Mercado
20/02/2004, 13:07

Globo se livra do pedido de Chapter 11 em Nova York

POR REDAÇÃO

A Bankruptcy Court de Nova York negou na quinta-feira, 19, o pedido dos três fundos que queriam que o processo de reestruturação da dívida da Globopar passasse pelo Chapter 11 da legislação de falências dos EUA. A juíza Prudence Beatty, segundo informações do jornal The New York Times, alegou falta de abrangência no pedido e acatou a argumentação da Globopar de que a questão não deveria ser resolvida pela Justiça dos EUA. Ela também entendeu como válidos o argumento do grupo Globo de que não há ativos nos EUA para sustentar tal pedido e que é improvável que a Justiça brasileira libere ativos no Brasil para compensar uma eventual ação nos EUA. Ainda segundo o periódico norte-americano, a juíza não reconheceu os três fundos como pleiteantes legítimos de um pedido de Chapter 11, considerado por ela "uma forma terrível de cobrar dívidas".
Segundo informações de mercado, o grupo Globo assegurou aos seus credores que apresentará uma versão atualizada do business plan no início de março. Esse é um dos compromissos que os credores exigiram que fossem cumpridos rapidamente para que as negociações assumissem um curso mais produtivo, segundo cartas enviadas à Globopar em janeiro. Os credores também querem que o grupo Globo mostre que critérios de governança corporativa serão adotados, quais os percentuais que caberão aos credores em uma nova entidade que reunirá provavelmente TV Globo e Globopar, o valor e a origem de novos aportes na companhia, clareza com relação à participação do grupo na Net Serviços e na Sky após a reestruturação destas duas empresas, um novo pacote de medidas de contenção de custos, prazos mais razoáveis de alongamento de dívida e melhores taxas de juros. Querem, enfim, uma proposta mais detalhada do que aquela que foi apresentada pela Globopar em dezembro.
Os fundos que recorreram à Justiça de Nova York eram de alguma forma ligados, segundo a Globopar, a um gestor chamado W.R. Huff. Ainda segundo o grupo Globo, era um grupo de fundos "abutre", que compra papéis de empresas em moratória ou em dificuldade para tentar conseguir condições mais vantajosas de negociação.
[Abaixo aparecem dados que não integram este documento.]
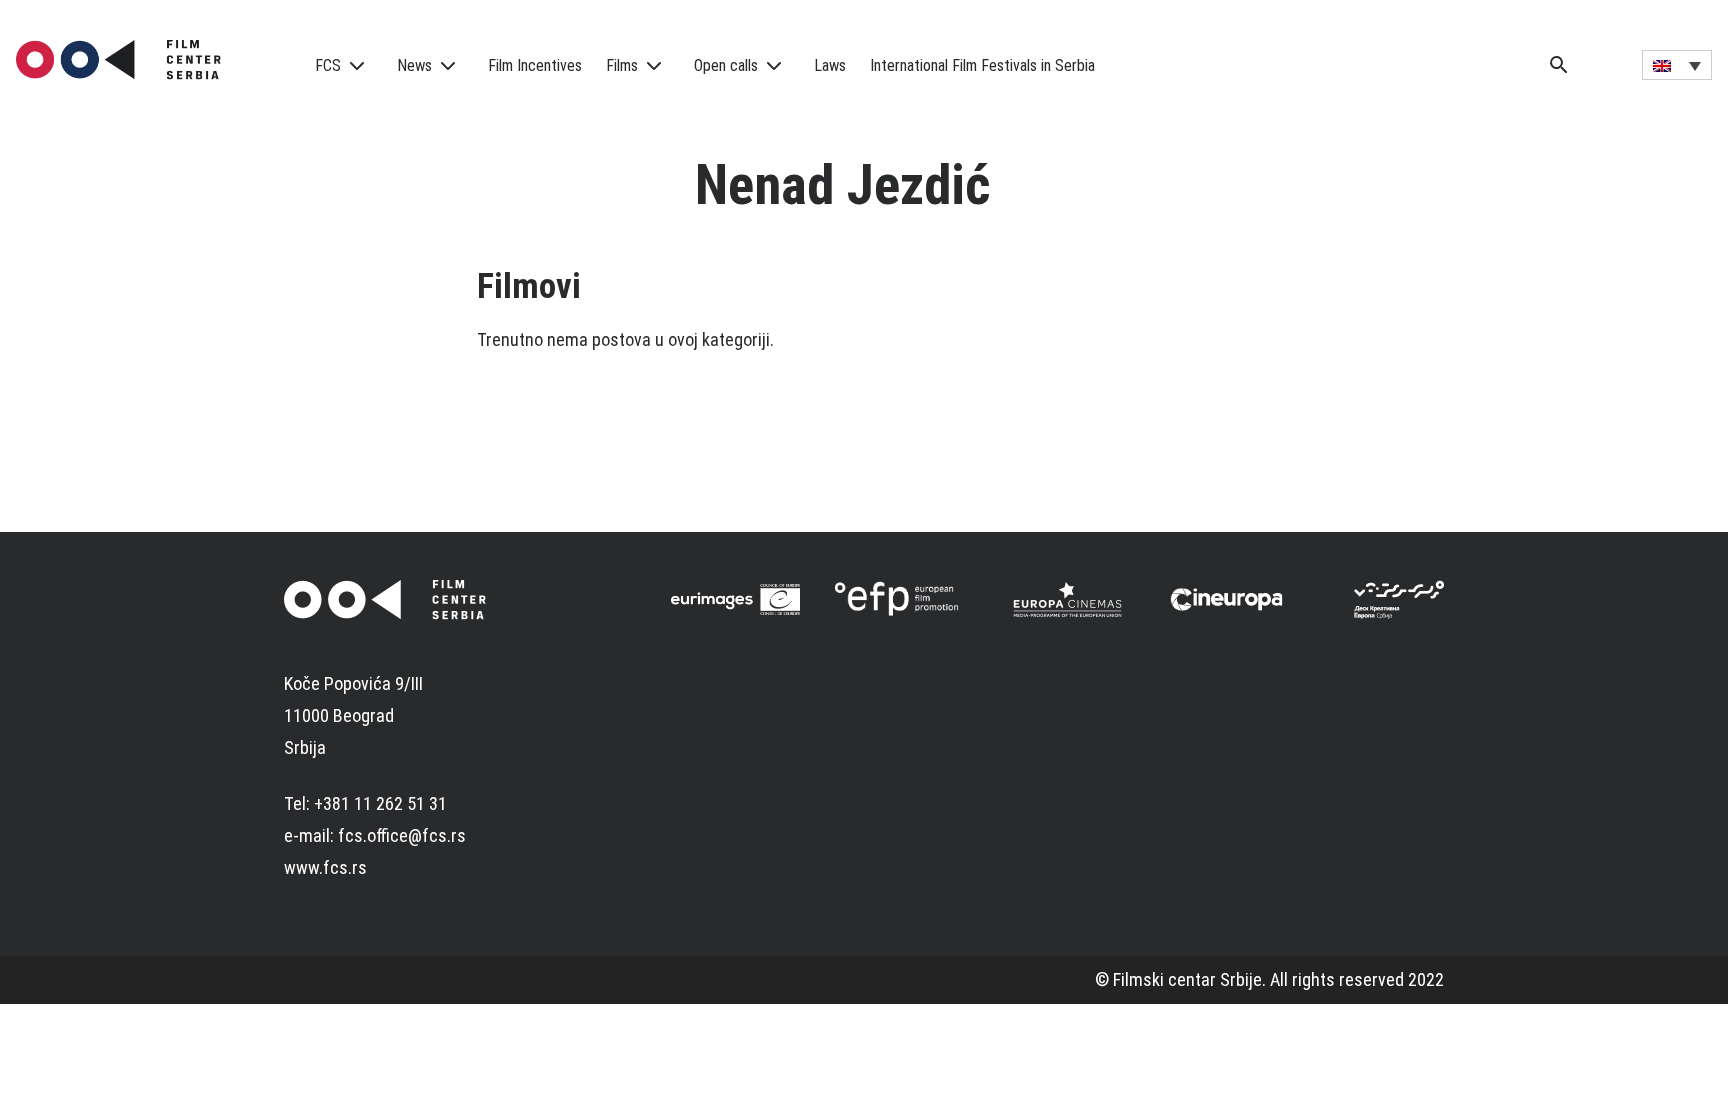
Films (622, 65)
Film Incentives (535, 65)
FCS (328, 65)
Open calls (726, 65)
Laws (830, 65)
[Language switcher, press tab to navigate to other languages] (1677, 65)
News (414, 65)
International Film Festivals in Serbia (982, 65)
O W.R. Huff é parte do comitê de credores composto por bondholders criado para negociar com a Globopar. Ao todo, os três fundos ligados ao Huff reclamam o pagamento de US$ 94 milhões em bonds.

BNDES

As dificuldades vividas pela Globopar com os fundos "abutre" nos EUA e a complexa negociação com os comitês de credores coincide com o momento em que os debates sobre a ajuda do BNDES aos grupos de comunicação tornam-se cada vez mais acalorados.
A Record manifestou abertamente seu descontentamento com a forma como a questão está sendo cunduzida. Quer que o BNDES não permita o uso do dinheiro para o pagamento de dívidas e, nesse sentido, inclusive anunciou seu rompimento com a Abert, que conduz oficialmente as negociações. A posição da Record é ratificada, segundo fontes de mercado, em maior ou menor grau pelo SBT e pela RedeTV!. As redes querem aproveitar a oportunidade de investimento para crescer e, eventualmente, ocupar espaço da Globo.
A rede Bandeirantes também já manifestou abertamente que prefere que os recursos priorizem investimentos futuros das empresas de comunicação.
Carlos Lessa, presidente do BNDES, manifestou nos últimos dias seu desconforto em relação a essas diferenças de posição dentro dos grupos. Chegou inclusive a dizer que essa questão, provavelmente, terá que ser discutida pelo Congresso. Por outro lado, colocou-se favorável à tese de que o empréstimo, se vier, deve priorizar grupos que produzam conteúdo nacional, que priorizem a dramaturgia e o jornalismo brasileiro. A Globo está em aberta campanha pública que visa justamente ressaltar seus esforços em favor do conteúdo e da produção nacional.
Já o ministro Luiz Gushiken, da Secom, não tem dado declarações públicas, mas no passado também mostrou-se favorável a um apoio prioritário a quem prioriza o conteúdo nacional.